One of the methods used to increase the percentage of patients with CHF who receive goal dose of carvedilol and other β-blockers has been to increase the frequency and number of interactions between patients and healthcare providers. In one study, specially trained nurses working in a dedicated CHF clinic were able to increase the percentage of patients receiving the goal dose of β-blocker therapy from 10% to 43% by interacting with patients more frequently and implementing accepted practice guidelines.[24] More intense outpatient monitoring of patients with CHF by nurses who interacted with patients by telephone 3 times a week resulted in 71% of patients achieving goal dose of carvedilol.[25] This is consistent with the 69.6% of the CO patients in this study who achieved goal carvedilol dose while being monitored with biweekly clinic visits. However, outpatient monitoring strategies, which rely upon frequent patient-provider interactions, are labor intensive, expensive to operate, and difficult to expand to larger populations. For these reasons, an automated home telemedicine monitoring system such as TW, which can achieve an equivalent percentage of patients on goal dose of carvedilol as can biweekly clinic visits, combines the benefits of intensive outpatient monitoring with a highly scalable and efficient outpatient monitoring capability.

Rate of Titration

Because carvedilol has been shown to improve LV systolic function and reduce mortality in a dose-dependent manner,[7] there is a possibility that achieving the MTD of carvedilol more rapidly may have beneficial effects. Whether there are demonstrable clinical benefits of achieving the MTD of carvedilol in 30 days is currently unknown, and this study was not powered to detect the clinical benefit of more rapid carvedilol titration. Nevertheless, in this study, the percentage of patients who were able to achieve the goal dose of carvedilol, both the biweekly CO group and the TW group were able to achieve the goal and MTD much more rapidly than previously reported. In the COPERNICUS trial, which enrolled patients with class IV heart failure, 66% of enrollees achieved the target dose of carvedilol within 12 weeks.[6] Similar titration times were reported in retrospective studies of outpatient carvedilol titration, in which between 82 to 89 days were required to achieve the final dose of carvedilol.[15,26] As was the case with attaining the goal dose of carvedilol, increased outpatient interactions with healthcare providers reduced the time required to achieve that dose. In a prospective study in which patients called an advance practice nurse 3 times a week and titrations were performed every 2 weeks, the target carvedilol dose was achieved in 71% of patients within 7.8 weeks (54.6 days).[25] Compared with previously reported results, the titration time of 32.4 days in the TW group represents a substantial decrease in the time required to achieve final dose of carvedilol (Figure 3).

Figure 3. 

Titration time required to achieve final dose of carvedilol.

     

In this study, the percentages of patients achieving a goal dose of carvedilol in both the CO and TW groups were higher than that reported in routine practice, and the times required to achieve final dose of carvedilol were also significantly reduced, particularly in the TW group. Three components were responsible for these improvements. First, carvedilol titration was an explicit goal of the study and regular feedback was provided to physicians regarding the adequacy of each patient's β-blockade. Second, experienced clinicians who used an evidence-based titration algorithm helped overcome a reluctance to increase carvedilol in patients with borderline blood pressures and heart rates. Finally, close outpatient monitoring was provided to the patients in the form of either biweekly clinic visits or outpatient telemonitoring combined with the biweekly visits.

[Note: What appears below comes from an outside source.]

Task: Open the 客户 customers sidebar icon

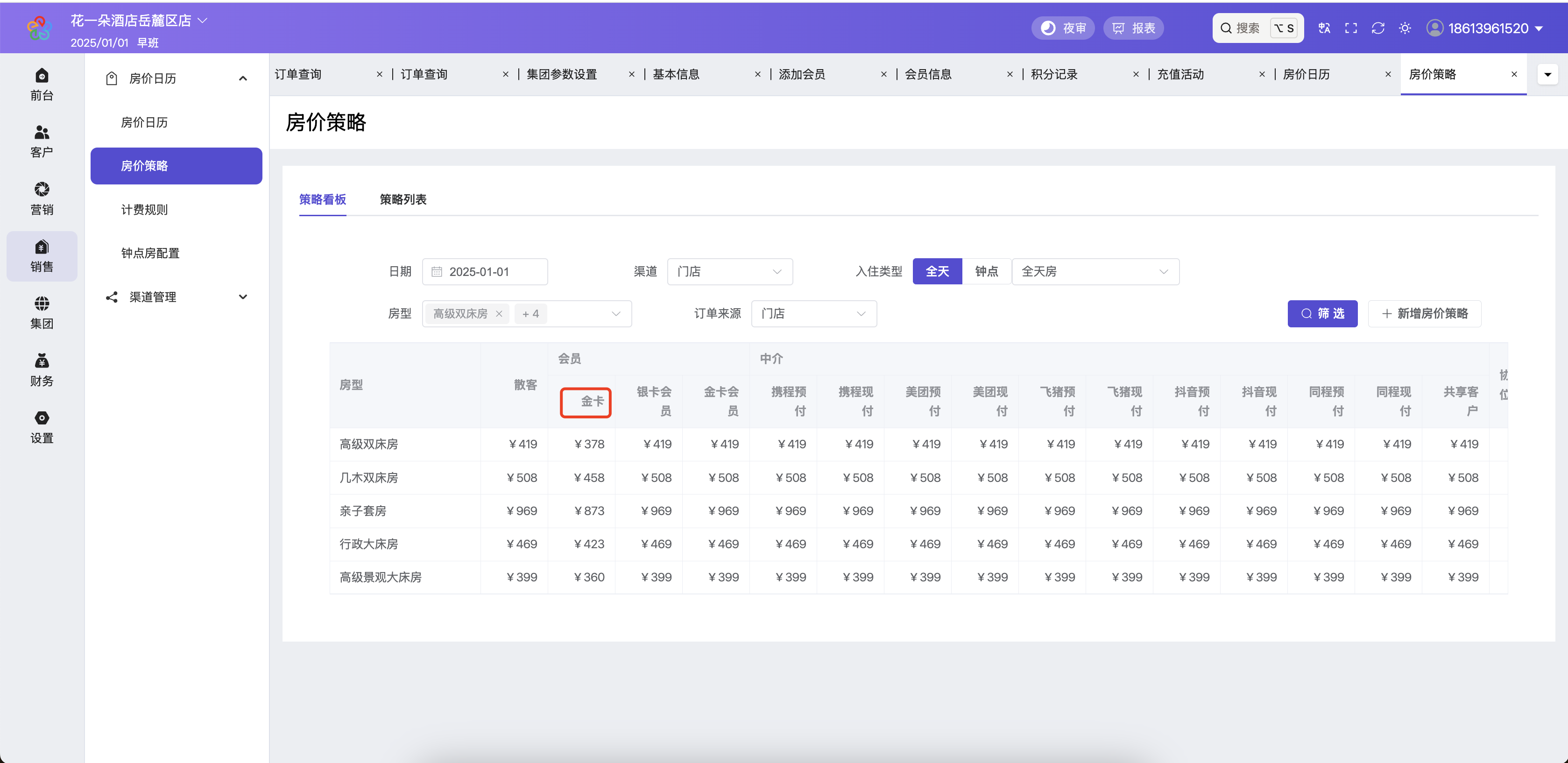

Although the same titration algorithm was used in both groups, the more rapid titration in the TW group was dependent upon the monitoring provided by the telemonitoring system. Although it is conceivable that weekly clinic visits would have produced a titration rate equivalent to that achieved in the telemedicine group, weekly clinic visits are not a practical option for most patients and clinic practices. For instance, in the Veterans Administration population, patients with CHF were seen in a medical clinic between 8.6 to 9.6 times a year, or approximately 1 visit every 5 to 6 weeks.[27] Therefore, scheduling patients for weekly ambulatory care visits to titrate medications would necessitate a substantial increase in CHF clinic capacity.

Similarly, patients in the TW group were seen in clinic on a biweekly basis, which, as previously described, represented more frequent clinic visits than what is likely practical for larger populations. However, this study demonstrates that telemedicine monitoring facilitates the same number of medication titration opportunities, which have similar rates of success and comparable safety with fewer outpatient clinic visits. This suggests that carvedilol titration could have been done primarily with telemonitoring with fewer than biweekly clinic visits. These results also suggest that outpatient adjustment of medications for other chronic diseases might be successfully performed with an automated telemedicine system.

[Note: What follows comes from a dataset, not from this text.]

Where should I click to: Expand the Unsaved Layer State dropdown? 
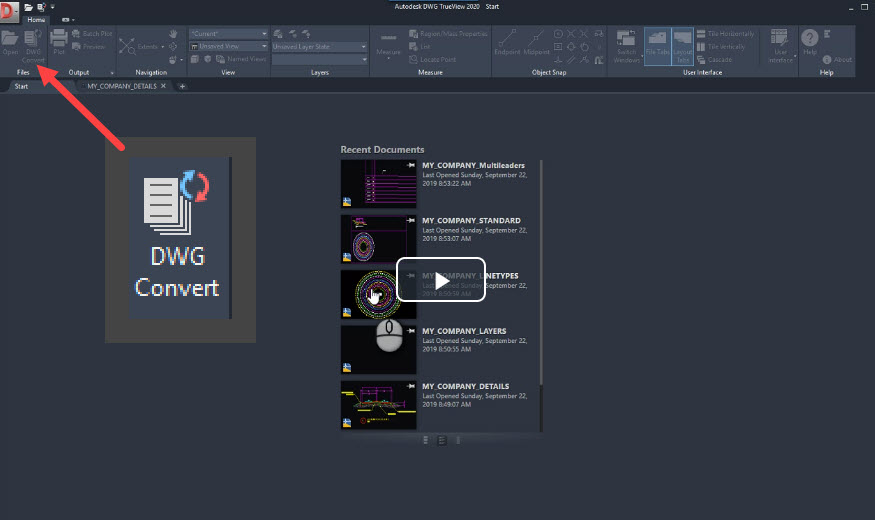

Although previous studies have shown that telephonic monitoring and remote titration of carvedilol is feasible,[25] such an approach is very labor-intensive and limits the number of patients who can be monitored at any given time. However, automated telemedicine systems such as TW can monitor multiple patients simultaneously, and such systems can feasibly manage larger patient populations than what is possible within the logistical and financial constraints of the existing outpatient healthcare delivery system. In this study, 38.5% of the potential titrations in the TW group (2.0 [?0.9] of 5.2 [?1.6] titrations) were performed using the telemedicine system, which highlights the logistical and operational advantage of such automated systems compared with nurses manually making outgoing calls to patients.

Telemonitoring Adherence and Impact on Clinical Care

Patient adherence to calling into the TW system was very high: 0.89 calls per patient per day during the titration phase and 0.83 calls per patient per day during the remainder of the study period. The adherence with outpatient telemonitoring has not been well investigated; however, the results from this study are similar to the average daily rates of 75% to 94% reported in other telemedicine heart-failure studies.[28,29]

The rate of success of remote telemedicine carvedilol titration was 89.3%, which did not differ statistically from the success of carvedilol titration observed in clinic visits of the CO group (92.8%) or in the clinic visits of the TW group (92.4%). This is an important finding, which was responsible for the shorter titration time in the TW group. The equivalent success of clinic-based and remote medication titration has implications for other medications which have potential hemodynamic or other physiological side effects and suggests a novel method of adjusting medical therapy using remote monitoring in the place of in-person clinic visits.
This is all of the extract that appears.